▸ **WHAT IS REQUIRED**
The answer is a stretch of the material below, returned exactly: the line containing "You are a computer-use", the line containing "Instruction: Click the 天 element badge on 皓月", and all lines between.

▸ **DATA SUPPLIED**
----------

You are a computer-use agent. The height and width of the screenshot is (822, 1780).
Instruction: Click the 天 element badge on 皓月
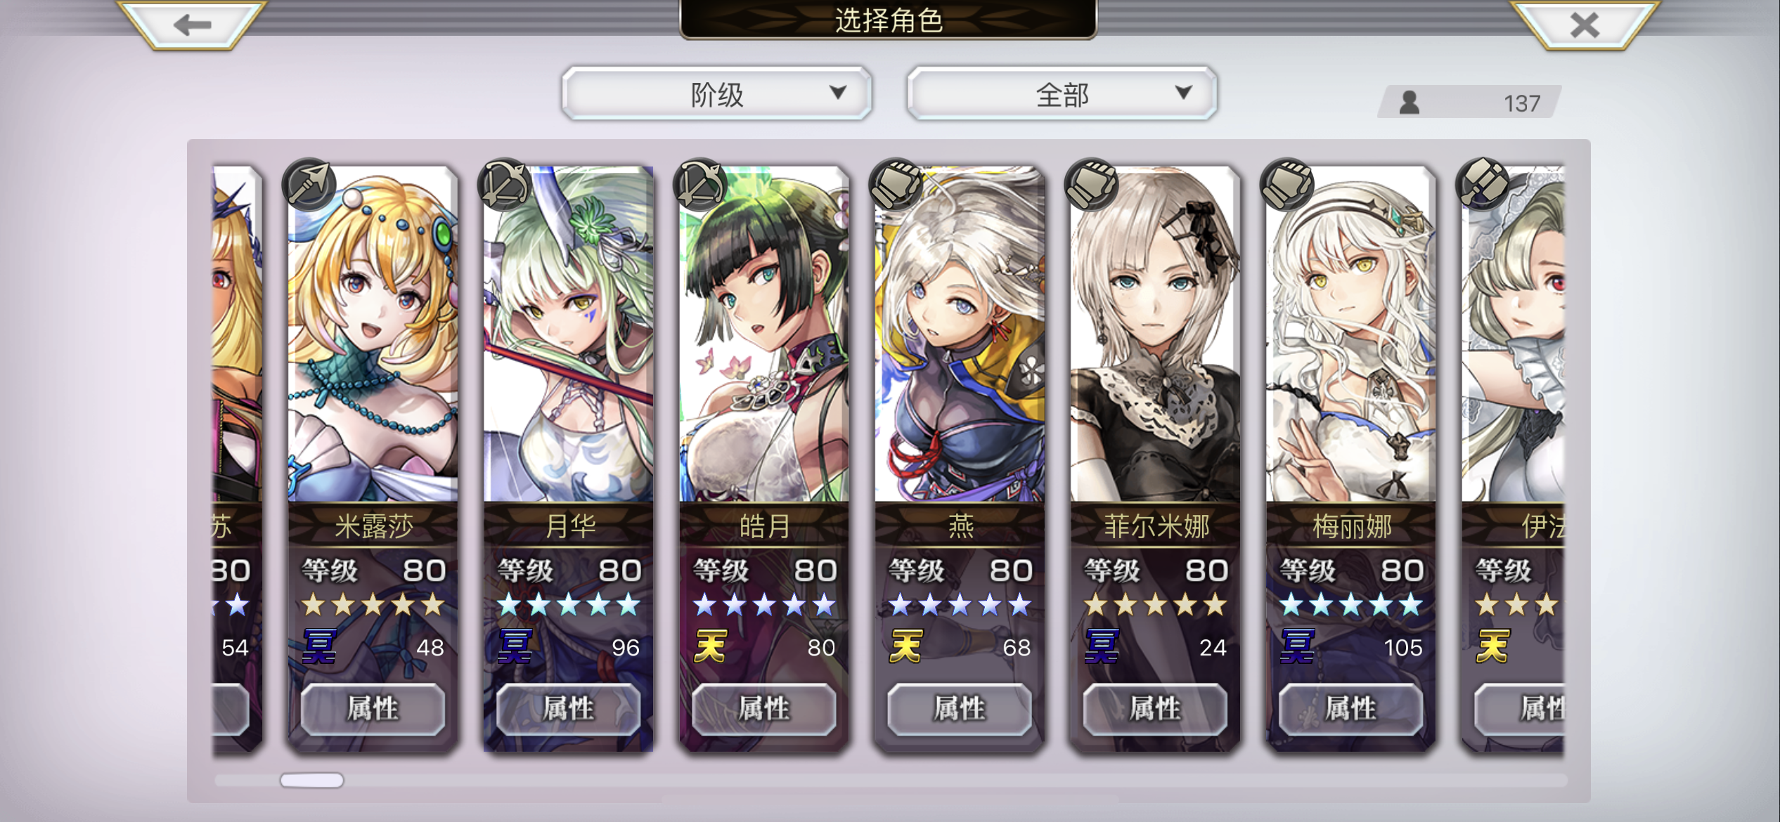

----------

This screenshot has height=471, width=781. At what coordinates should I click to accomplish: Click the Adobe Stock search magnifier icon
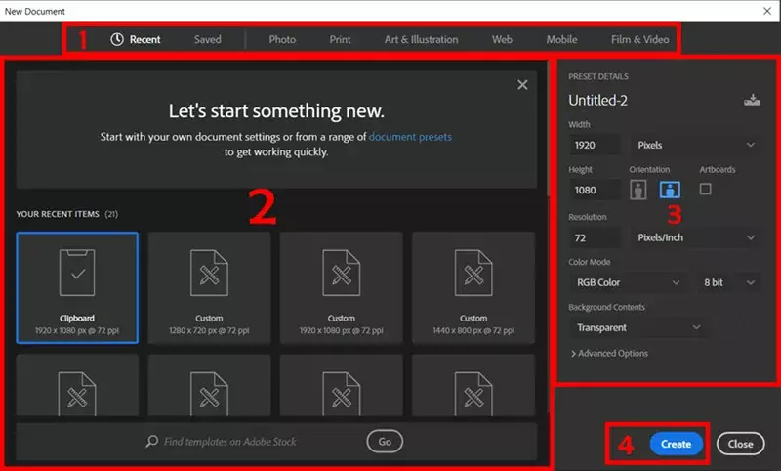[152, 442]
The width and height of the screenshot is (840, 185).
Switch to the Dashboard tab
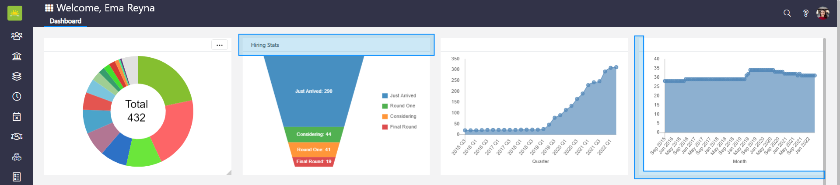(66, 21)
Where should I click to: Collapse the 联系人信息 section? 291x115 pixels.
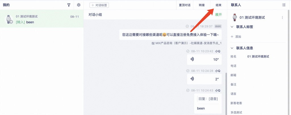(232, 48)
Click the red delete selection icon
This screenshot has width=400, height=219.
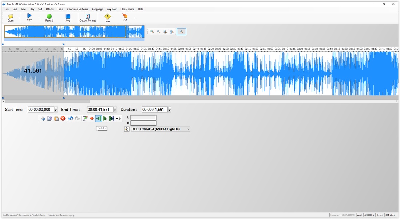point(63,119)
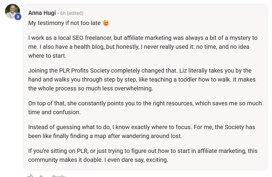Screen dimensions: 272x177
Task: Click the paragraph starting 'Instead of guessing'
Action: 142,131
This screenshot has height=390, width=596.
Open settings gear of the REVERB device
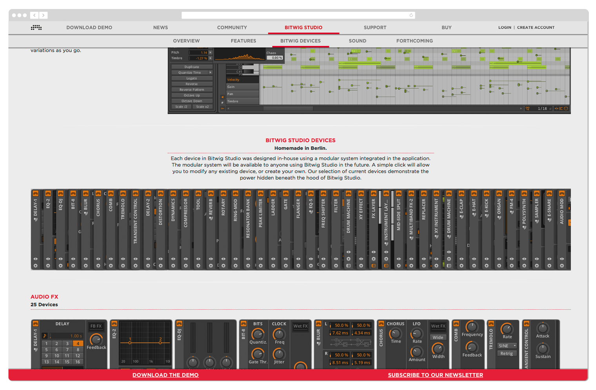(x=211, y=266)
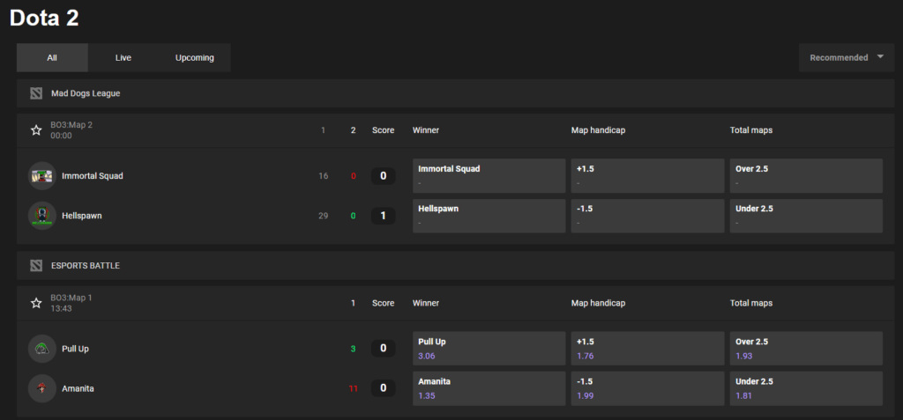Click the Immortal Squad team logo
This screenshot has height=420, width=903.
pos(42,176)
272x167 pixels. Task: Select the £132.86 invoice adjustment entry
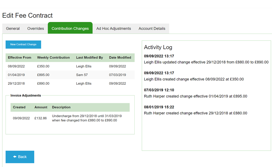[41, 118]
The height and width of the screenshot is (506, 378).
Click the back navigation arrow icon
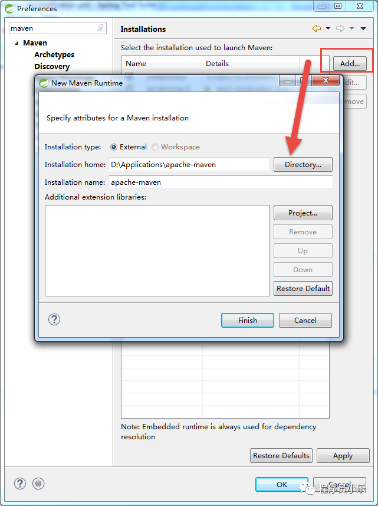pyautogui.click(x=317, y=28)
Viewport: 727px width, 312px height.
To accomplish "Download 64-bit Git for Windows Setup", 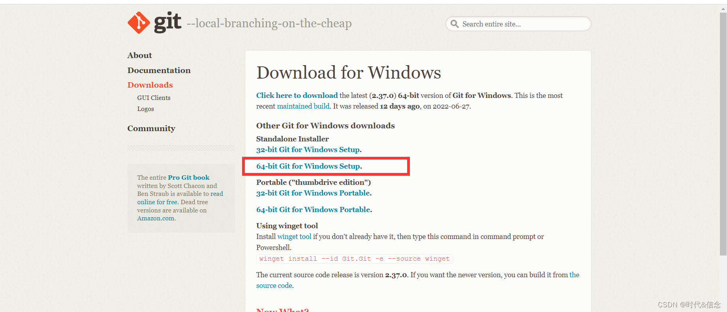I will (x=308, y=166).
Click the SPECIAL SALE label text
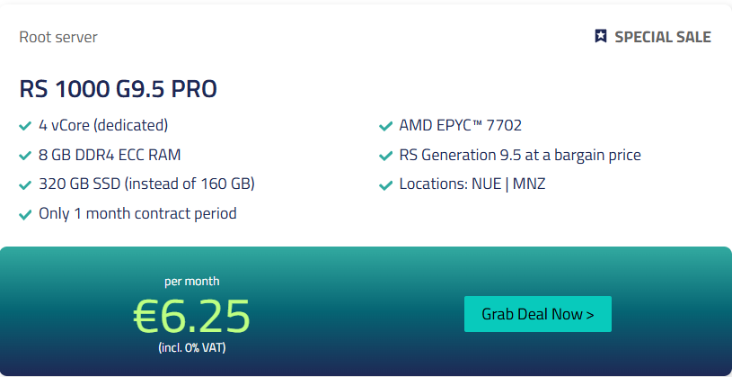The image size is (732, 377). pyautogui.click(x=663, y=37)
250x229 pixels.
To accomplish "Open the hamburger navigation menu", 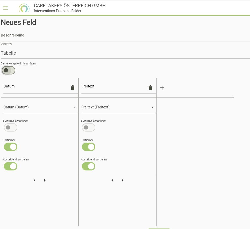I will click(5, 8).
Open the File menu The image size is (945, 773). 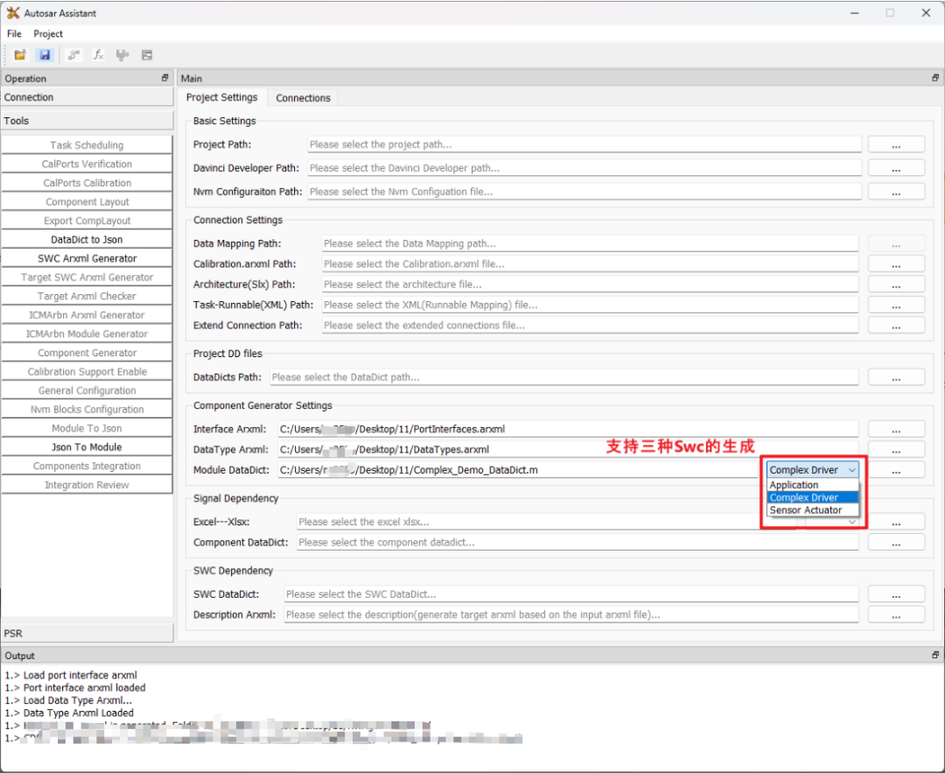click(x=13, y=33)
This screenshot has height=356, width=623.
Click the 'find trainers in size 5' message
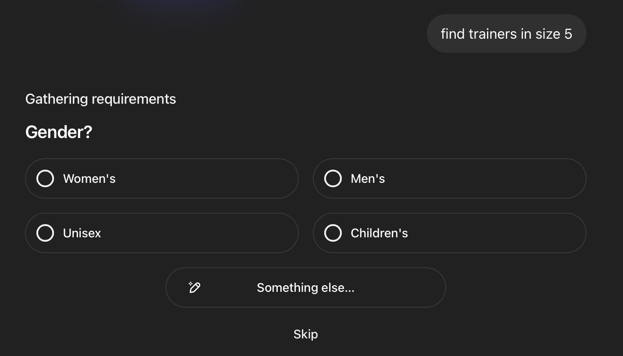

----------

▸ **OUTPUT FOR THIS TASK**
You are a computer-use agent. The height and width of the screenshot is (822, 1780).
Instruction: Click the 天 element badge on 皓月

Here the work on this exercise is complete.